WD-DOM-Level-2-19990719


6. Document Object Model Filters and Iterators

Editors
Mike Champion, Software AG
Joe Kesselman, IBM
Jonathan Robie, Software AG

Table of contents


6.1. Overview of the DOM Level 2 Iterator, Filter, and TreeWalker Interfaces

The DOM Level 2 Iterator, Filter, and TreeWalker interfaces extend the functionality of the DOM to allow simple and efficient traversal of document subtrees, node lists, or the results of queries.

This proposal contains Iterator, Filter, and TreeWalker interfaces, but no query interfaces. In the future, it is likely that a separate specification will be prepared for query interfaces, which may be query-language independent.

6.1.1. Iterators

An iterator allows the nodes of a data structure to be returned sequentially. When an iterator is first created, calling nextNode() returns the first node. When no more nodes are present, nextNode() returns a null. Since DOM structures may change as a document is loaded, if nextNode() finds no more nodes, it is still quite possible that further nodes may be added in the next instant. An iterator may be active while the data structure it navigates is being edited, so an iterator must behave gracefully in the face of change. Additions and deletions in the underlying data structure do not invalidate an iterator; in fact, an iterator is never invalidated.

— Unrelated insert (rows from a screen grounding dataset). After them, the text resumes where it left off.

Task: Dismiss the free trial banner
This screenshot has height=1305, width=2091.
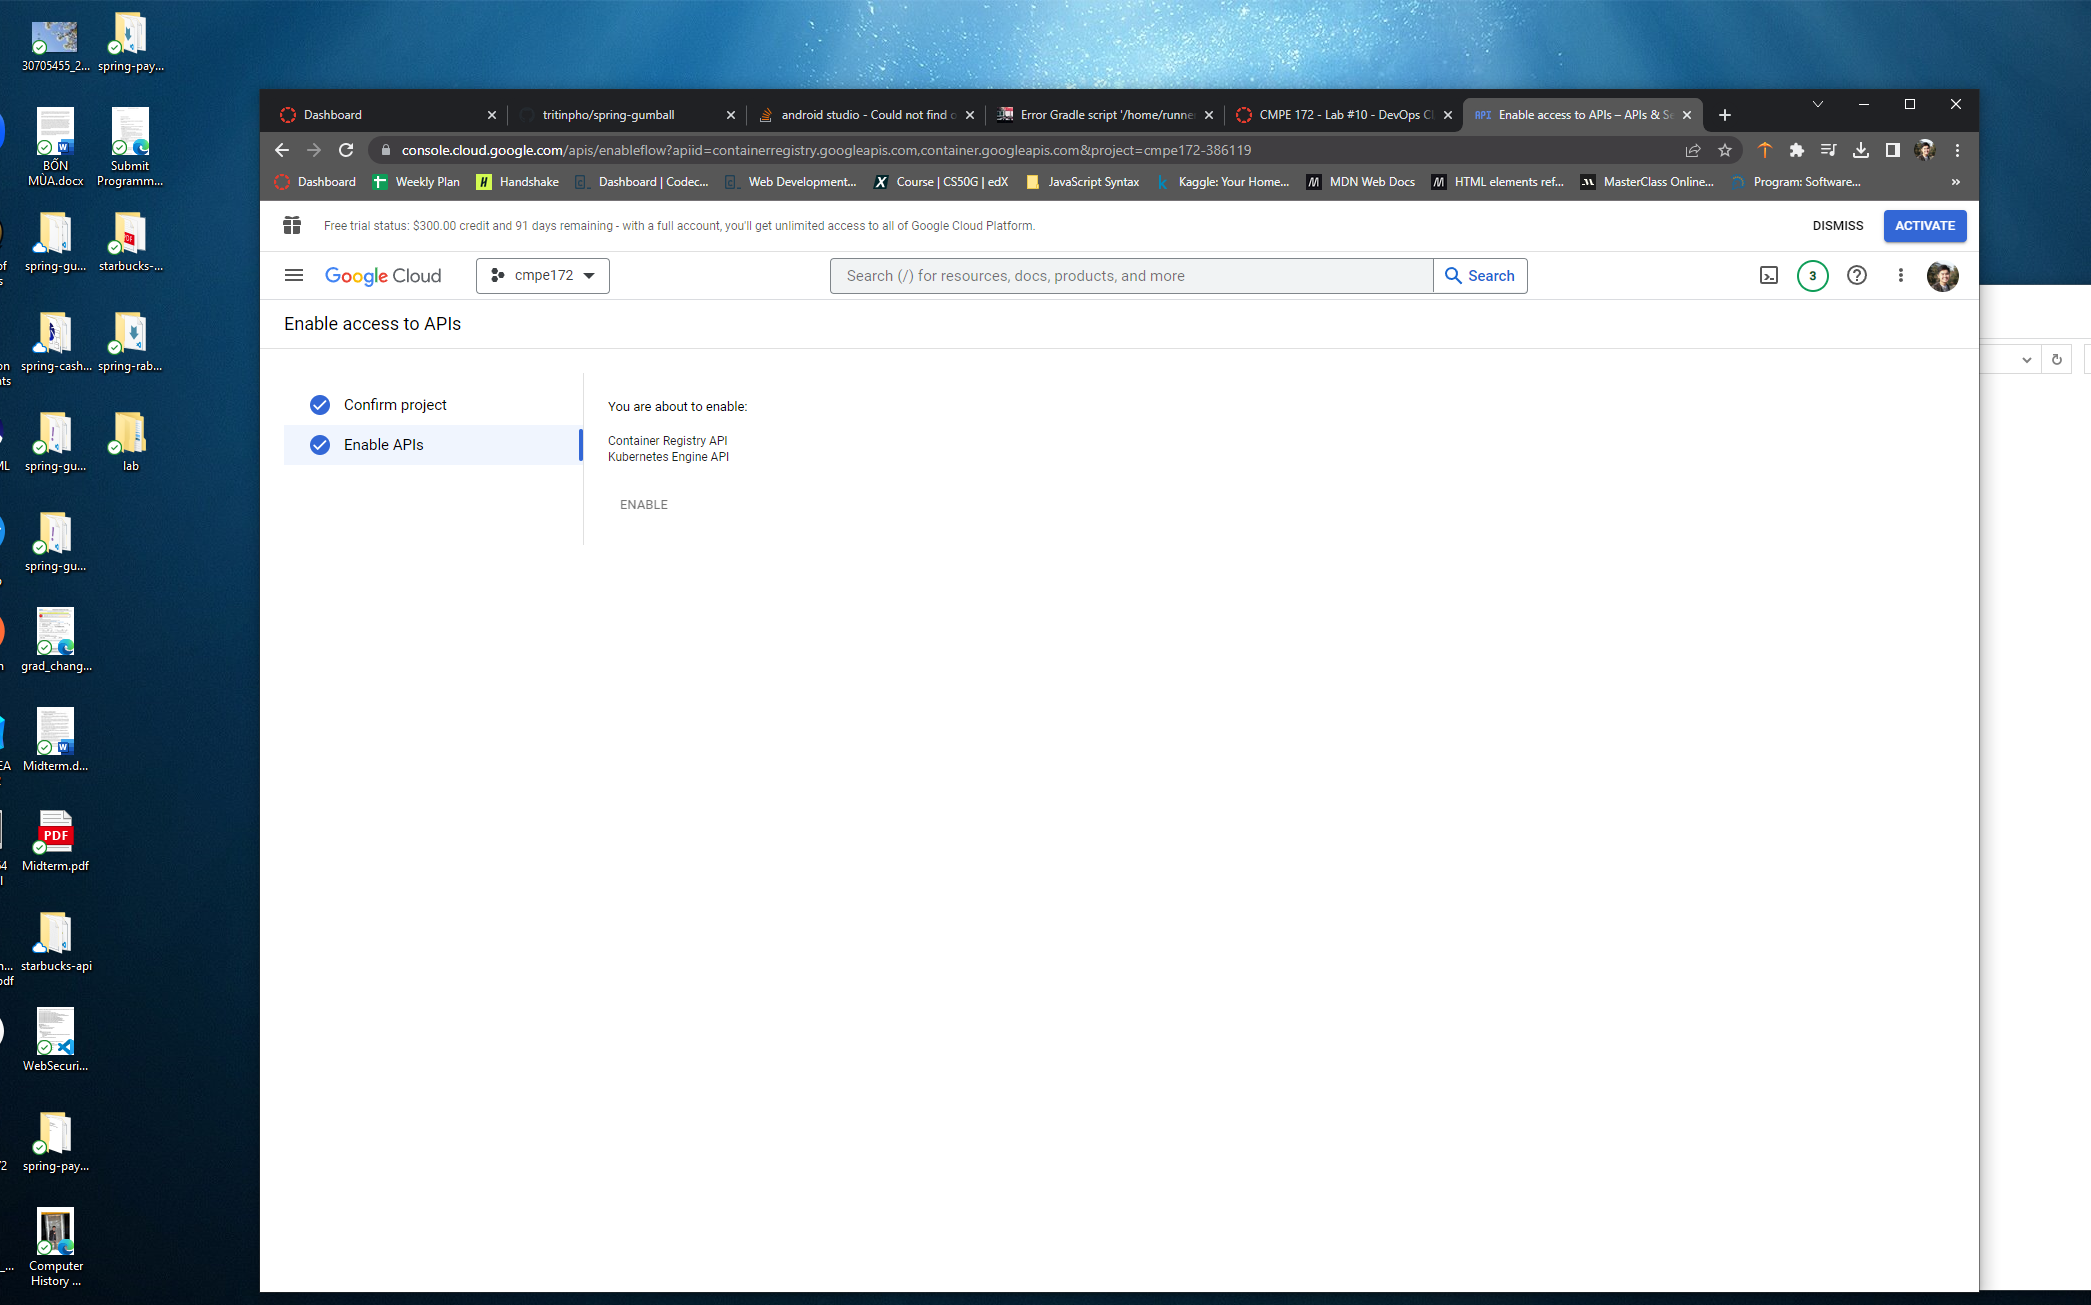Action: (1837, 226)
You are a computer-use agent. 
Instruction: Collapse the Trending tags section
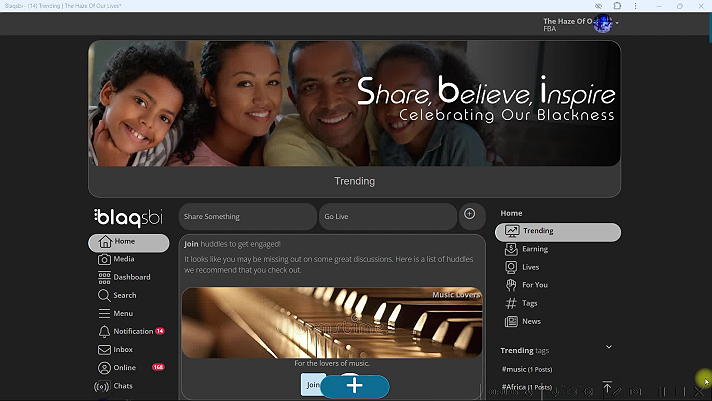coord(608,347)
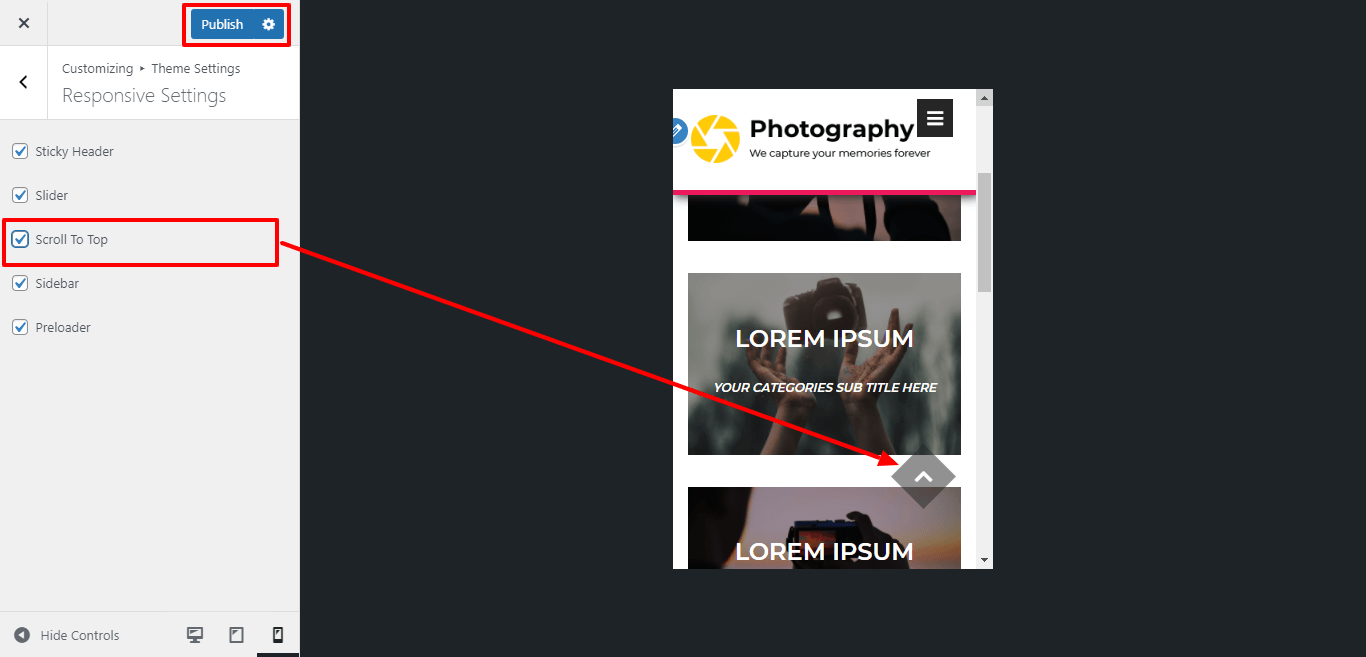The image size is (1366, 657).
Task: Click the Publish button
Action: tap(222, 24)
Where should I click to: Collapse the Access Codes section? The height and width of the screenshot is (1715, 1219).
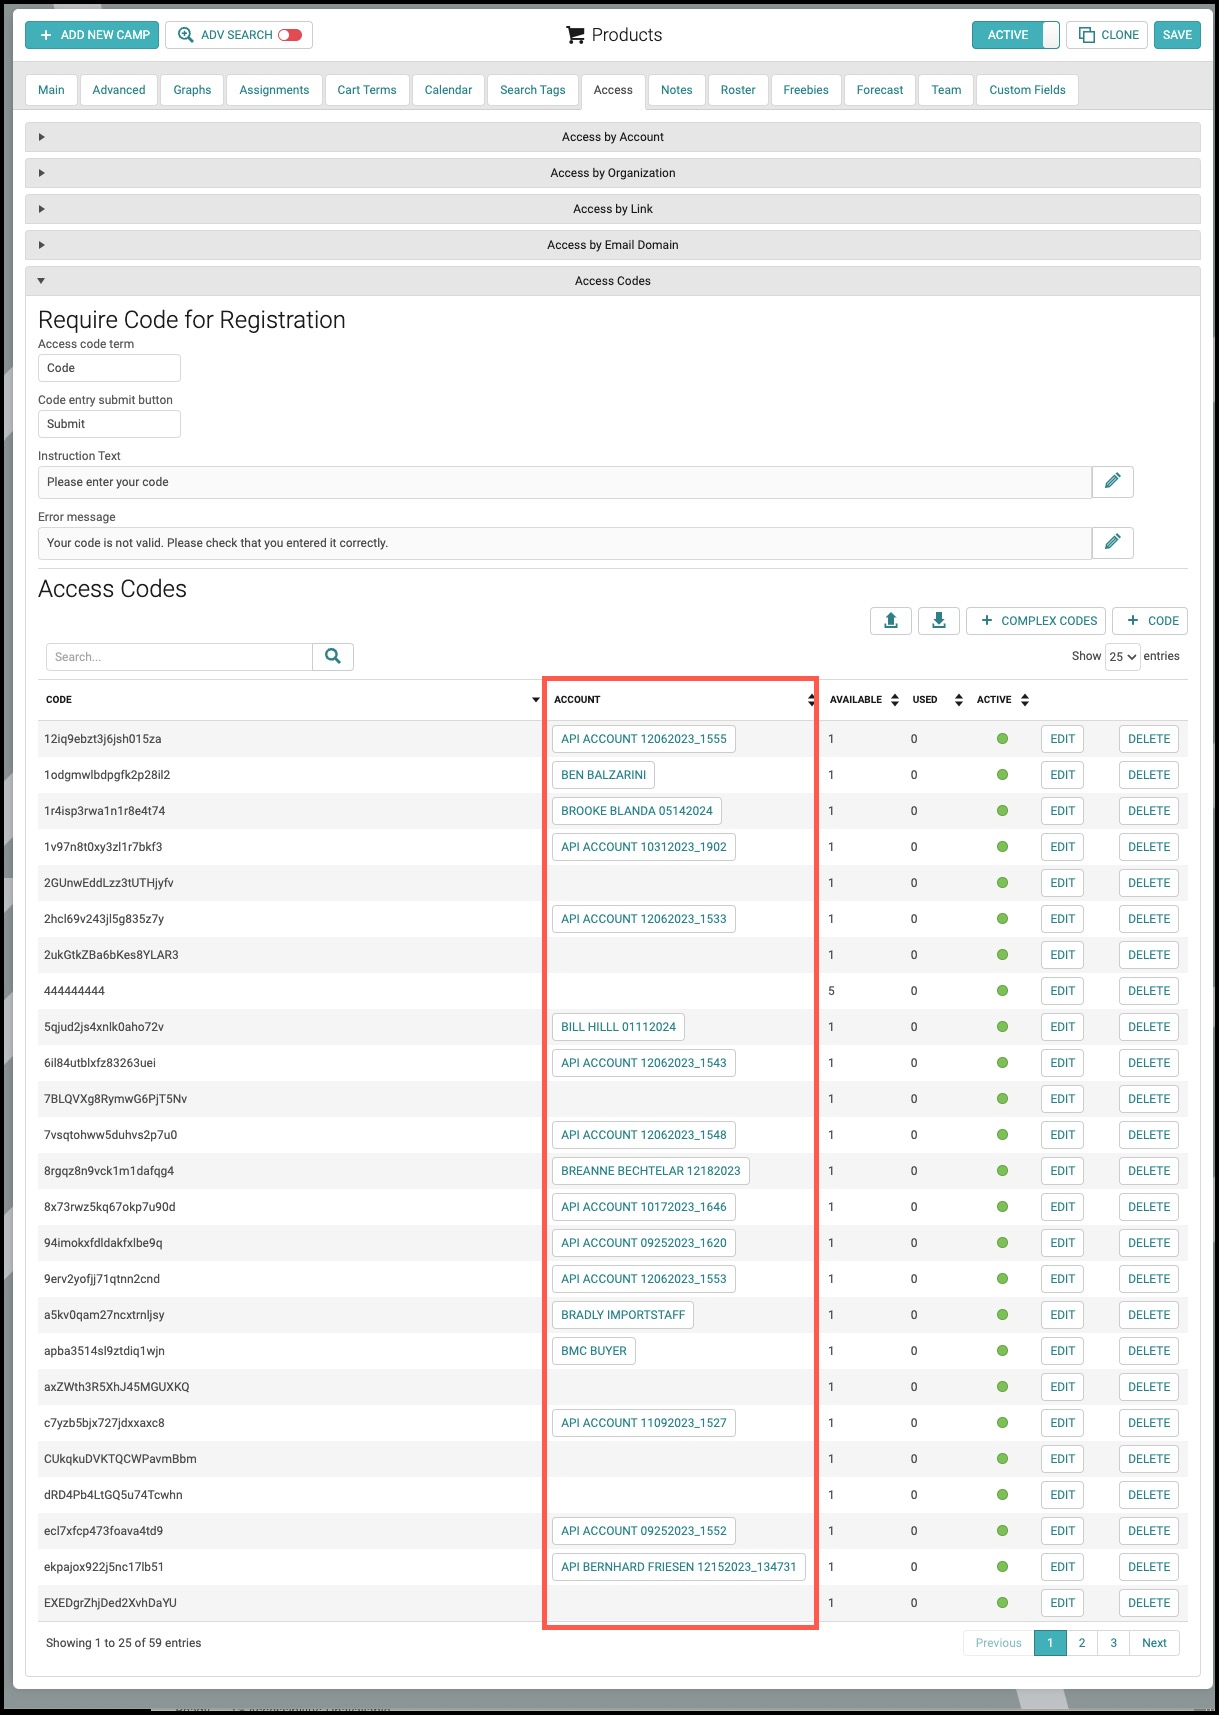[612, 281]
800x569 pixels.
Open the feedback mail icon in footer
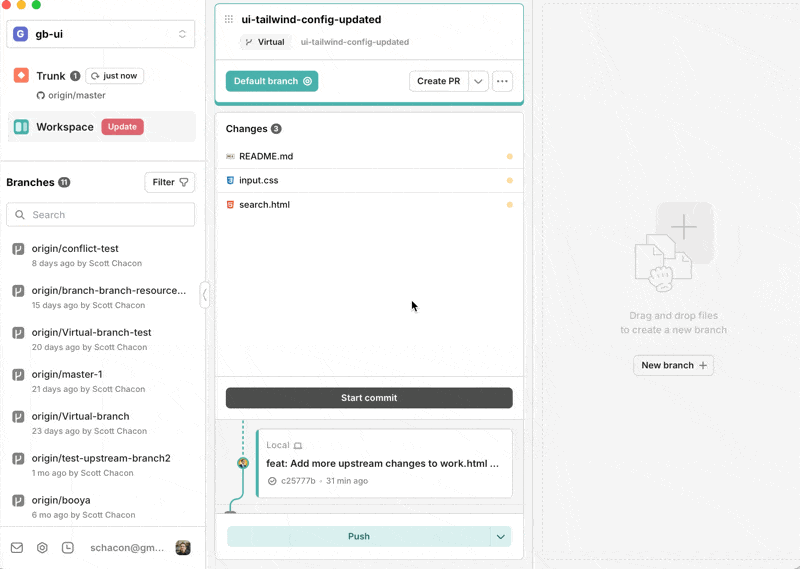coord(17,548)
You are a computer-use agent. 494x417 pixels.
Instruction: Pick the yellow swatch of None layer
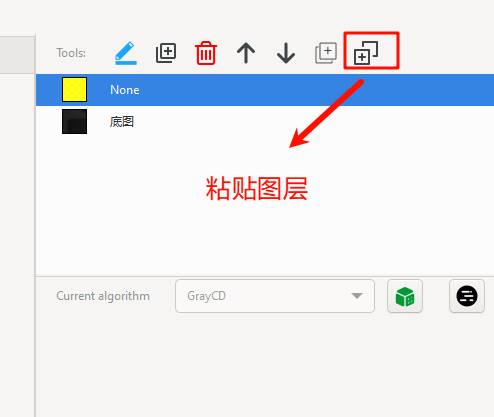74,89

Using ordered set semantics, the position of the iterator is determined by the relative position in the ordered set. There is no current node. When an iterator is created for a list, the position is set before the first element:

 ->A B C D E F G H I

Each call to next() returns a node and advances the position. For instance, if we start with the above position, the first call to next() returns "A" and advances the iterator:

 A ->B C D E F G H I

The relative position of the iterator remains valid when other nodes are added or deleted. For instance, if "A" is deleted, the position of the iterator is unchanged with respect to the remaining nodes:

->B C D E F G H I

Similarly, if the node ahead of the iterator is deleted or moved, the iterator "slides forward". Therefore, if "B" is deleted, the position remains unchanged with respect to the remaining nodes:

->C D E F G H I

For the same reason, moving the "C" node to the end of the set does not change the current position with respect to the remaining nodes:

->D E F G H I C

When nodes are added as children of the node to the left of the iterator, there is some difference of opinion as to what constitutes the most consistent behavior. Suppose the iterator is advanced past "D" using next(), then a new node is added as a child of "D" in the original tree. Since children of a node occur after the node in document order, one approach is to have the new child appear after the node, but before the current position of the iterator:

D a ->E F G H I C

The newly inserted node "a" occurs before the iterator, so it will not be encountered when the iterator is moved forward. This is convenient when an iterator is being used to add nodes to the tree, since the programmer does not need to skip over the newly inserted nodes. In this case, if the iterator were moved backward, this new node would be the first one encountered. A second consistent approach is to say that nodes added as children of the node to the left of the iterator appear after the current position of the iterator:

D ->a E F G H I C

Using this approach, the newly added nodes are encountered as the iterator moves forward. We believe either approach is justifiable, and we have not decided which of the two approaches is best.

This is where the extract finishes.